*Work instructions*. Filter the records below for the word "computer". Copy each line that holds it.
◇ ◇ ◇ ◇
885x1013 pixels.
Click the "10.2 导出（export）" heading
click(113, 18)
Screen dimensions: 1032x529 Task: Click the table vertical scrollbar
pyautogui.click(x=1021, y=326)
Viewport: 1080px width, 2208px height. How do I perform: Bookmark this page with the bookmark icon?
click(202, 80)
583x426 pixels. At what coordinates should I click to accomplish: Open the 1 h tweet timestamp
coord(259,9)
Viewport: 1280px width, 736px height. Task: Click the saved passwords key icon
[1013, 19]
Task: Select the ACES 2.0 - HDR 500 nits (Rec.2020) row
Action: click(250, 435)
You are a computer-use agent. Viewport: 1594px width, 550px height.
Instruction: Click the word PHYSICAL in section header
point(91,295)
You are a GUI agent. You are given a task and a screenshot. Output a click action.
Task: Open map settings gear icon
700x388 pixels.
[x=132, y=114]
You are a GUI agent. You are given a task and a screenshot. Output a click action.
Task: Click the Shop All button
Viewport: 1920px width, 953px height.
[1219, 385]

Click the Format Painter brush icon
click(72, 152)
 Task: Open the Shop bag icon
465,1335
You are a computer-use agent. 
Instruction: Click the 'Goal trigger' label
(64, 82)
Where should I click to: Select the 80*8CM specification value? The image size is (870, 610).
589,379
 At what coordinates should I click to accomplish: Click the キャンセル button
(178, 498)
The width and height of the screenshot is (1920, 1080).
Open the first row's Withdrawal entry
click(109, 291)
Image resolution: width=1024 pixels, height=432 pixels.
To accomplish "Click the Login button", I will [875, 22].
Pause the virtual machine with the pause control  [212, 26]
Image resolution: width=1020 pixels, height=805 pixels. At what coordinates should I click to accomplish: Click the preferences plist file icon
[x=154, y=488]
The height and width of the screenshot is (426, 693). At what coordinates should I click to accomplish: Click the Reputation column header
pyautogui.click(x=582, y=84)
◇ ◇ ◇ ◇
*Solved exercise*.
You are a computer-use agent. Viewport: 1594px width, 550px height.
You are a computer-use agent. 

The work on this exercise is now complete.